-- begin Materials provided --
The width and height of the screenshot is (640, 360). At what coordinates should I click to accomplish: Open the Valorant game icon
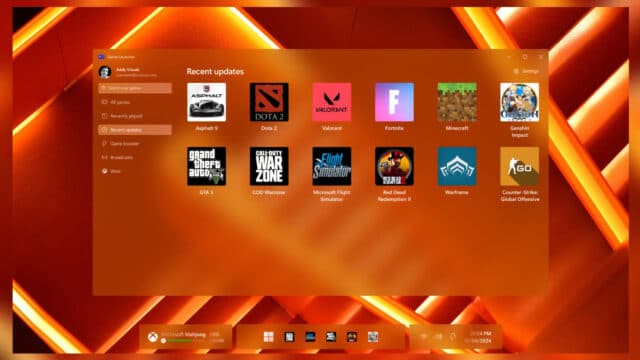[331, 102]
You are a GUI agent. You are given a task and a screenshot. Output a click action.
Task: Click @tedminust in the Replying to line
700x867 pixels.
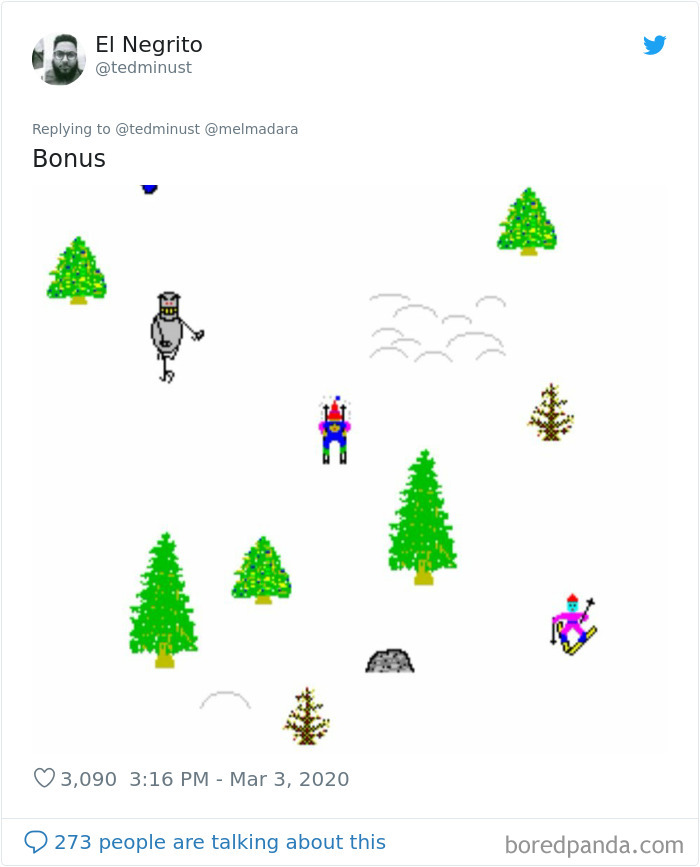(x=158, y=129)
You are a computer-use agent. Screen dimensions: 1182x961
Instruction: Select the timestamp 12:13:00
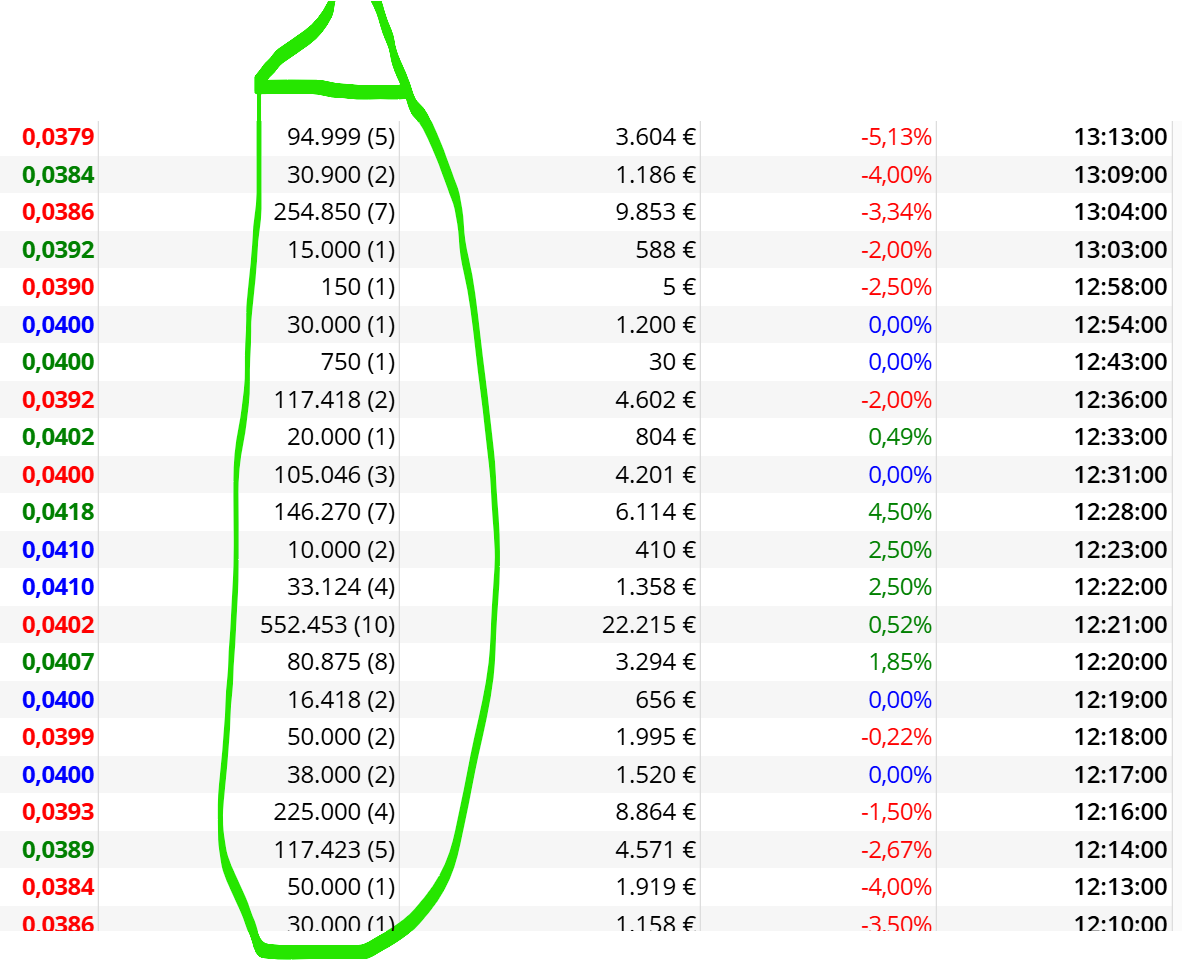click(1120, 887)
-- end Materials provided --
The task:
Can you rewrite the entries above with each "screenshot" changed to "screen capture" and everything else left as it is? Leave the pictures out of your answer.

Written reply:
The width and height of the screen capture is (640, 360). At what coordinates should I click to accomplish: Open the Valorant game icon
[331, 102]
You are a GUI agent. You are given a task and a screen capture. Output a click action.
Task: Click @tedminust in the Replying to line
700x867 pixels.
(x=158, y=129)
You are a computer-use agent. Screen dimensions: 1182x961
Instruction: Select the timestamp 12:13:00
click(1120, 887)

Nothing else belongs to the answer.